Fare you well, for ill fare I:
Live, lads, and I will die.”
(ASL 47)
In “New Year’s Eve,” Housman offers his own rendition of the twilight of the gods. Acknowledging their obsolescence and acquiescing in their demise, the gods worship the secular ideals of the West:
“We are come to the end appointed
With sands not many to run;
Divinities disanointed
And kings whose kingdom is done.
“The peoples knelt down at our portal,
All kindreds under the sky;
We were gods and implored and immortal
Once: and today we die.”
They turned them again to their praying,
They worshipped and took no rest,
Singing old tunes and saying
“We have seen his star in the west,”
Old tunes of the sacred psalters,
Set to wild farewells;
And I left them there at their altars
Ringing their own dead knells.
(AD 21)
Influenced by Epicurus and Lucretius, Housman attributed his existence to the fortuitous configuration of randomly moving particles. Death was a dispersal of the particles.
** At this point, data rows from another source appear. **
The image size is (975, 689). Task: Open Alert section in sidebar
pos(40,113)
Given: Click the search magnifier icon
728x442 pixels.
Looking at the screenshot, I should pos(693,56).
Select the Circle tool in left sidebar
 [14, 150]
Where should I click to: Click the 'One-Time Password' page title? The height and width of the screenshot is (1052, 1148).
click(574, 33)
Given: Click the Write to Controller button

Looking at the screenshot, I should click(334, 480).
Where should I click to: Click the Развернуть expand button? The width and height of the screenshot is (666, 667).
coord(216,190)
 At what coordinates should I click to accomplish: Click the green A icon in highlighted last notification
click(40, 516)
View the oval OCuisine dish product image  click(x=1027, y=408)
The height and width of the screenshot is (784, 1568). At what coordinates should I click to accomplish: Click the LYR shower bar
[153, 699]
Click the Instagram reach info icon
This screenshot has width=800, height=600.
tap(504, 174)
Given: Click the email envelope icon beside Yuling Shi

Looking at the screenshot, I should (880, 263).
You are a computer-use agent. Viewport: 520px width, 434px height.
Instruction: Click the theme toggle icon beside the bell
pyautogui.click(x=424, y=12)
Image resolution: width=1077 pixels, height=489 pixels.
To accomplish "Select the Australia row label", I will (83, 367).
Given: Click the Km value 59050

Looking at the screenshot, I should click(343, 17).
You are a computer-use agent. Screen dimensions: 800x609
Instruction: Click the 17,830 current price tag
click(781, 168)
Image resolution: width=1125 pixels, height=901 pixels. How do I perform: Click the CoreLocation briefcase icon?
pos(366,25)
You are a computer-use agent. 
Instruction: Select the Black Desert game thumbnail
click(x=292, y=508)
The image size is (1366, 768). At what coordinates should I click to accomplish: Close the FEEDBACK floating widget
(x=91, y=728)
Though fleeting, life could be meaningful:
From far, from eve and morning
And yon twelve-winded sky,
The stuff of life to knit me
Blew hither: here am I.
Now–for a breath I tarry
Nor yet disperse apart–
Take my hand quick and tell me,
What have you in your heart.
Speak now, and I will answer;
How shall I help you, say;
Ere to the wind’s twelve quarters
I take my endless way.
(ASL 32)
Despite occasional nostalgia for the religion of his childhood, Housman abhorred illusions. Like Sophocles, some of whose works he translated, Housman saw life steadily and saw it whole. “The house of delusions,” he wrote, “is cheap to build, but droughty to live in, and ready at any instant to fall; and it is surely truer prudence to move our furniture into the open air” (Graves, p. 82). Housman preferred the spacious abode of science to the ramshackle dwelling of metaphysics and mysticism. In an annotation to a book on Greek philosophy, he wrote: “Plato’s doctrine of Forms or Universals is useless as a way of explaining things–it is up to Science to show what is the reality of the world” (Graves, p. 48).
In a poem he wrote while still a student at St. John’s College, Housman mused that reason and science, properly exercised, lead to atheism (Graves pp. 45-46). To his credit, our Shropshire lad declined to prostitute reason to the allure of desire.
Gary Sloan, a frequent contributor to the freethought media, is a retired English professor in Ruston, Louisiana.